■ About this exercise
Restate exactly the lines that run from the start of the records below to the line containing "Screen dimensions: 800x400", counting both ends, and nothing else; pictures stay out.

■ The input

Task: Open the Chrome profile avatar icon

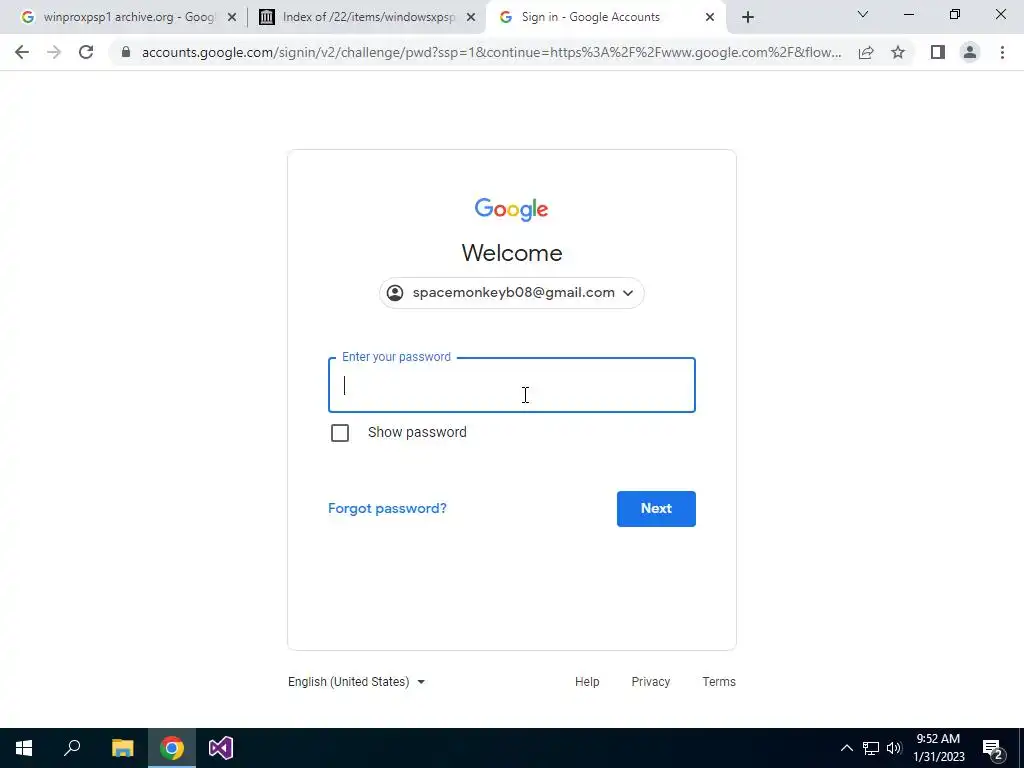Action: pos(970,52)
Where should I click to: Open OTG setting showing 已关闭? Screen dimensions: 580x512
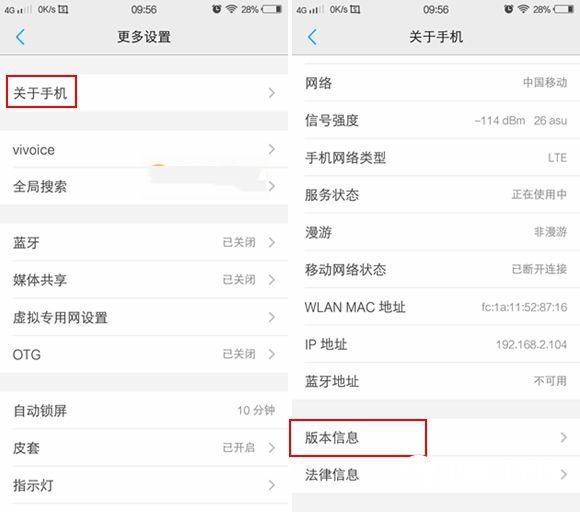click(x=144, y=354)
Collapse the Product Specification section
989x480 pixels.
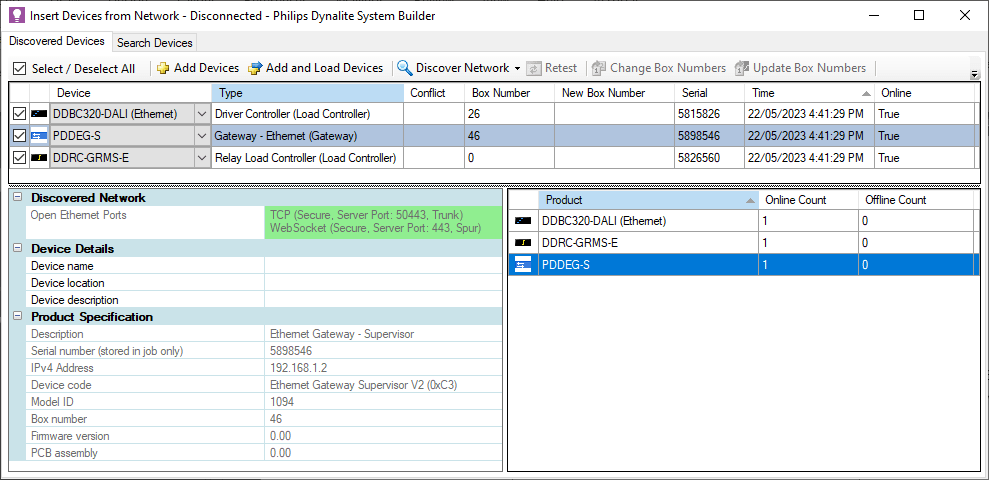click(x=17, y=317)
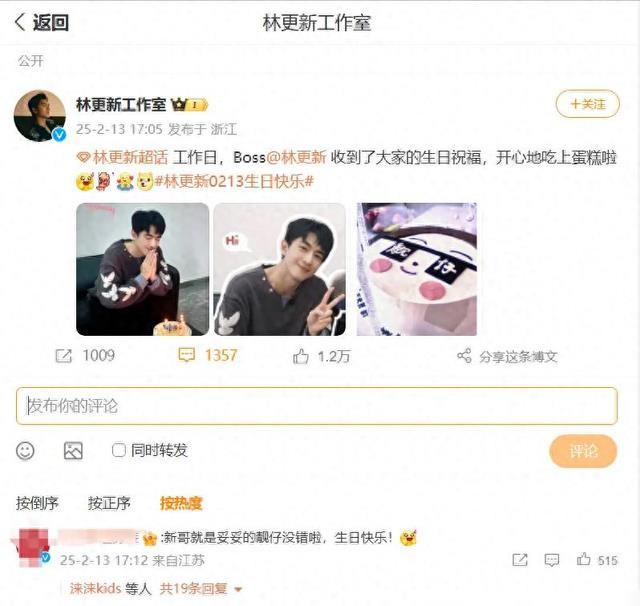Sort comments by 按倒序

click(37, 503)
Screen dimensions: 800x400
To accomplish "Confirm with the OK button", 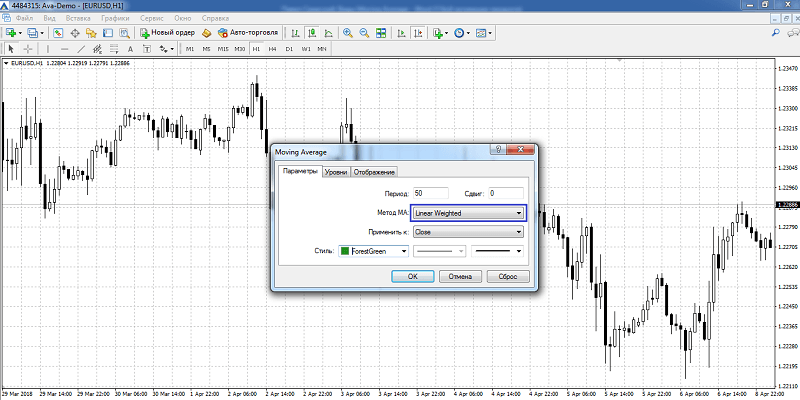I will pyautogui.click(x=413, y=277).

■ Written solution
Task: Open the Chrome profile avatar icon

Action: pos(970,52)
Where should I click to: Open OTG setting showing 已关闭? Screen dimensions: 580x512
click(x=144, y=354)
Collapse the Product Specification section
989x480 pixels.
click(x=17, y=317)
Sort comments by 按倒序

click(37, 503)
Screen dimensions: 800x400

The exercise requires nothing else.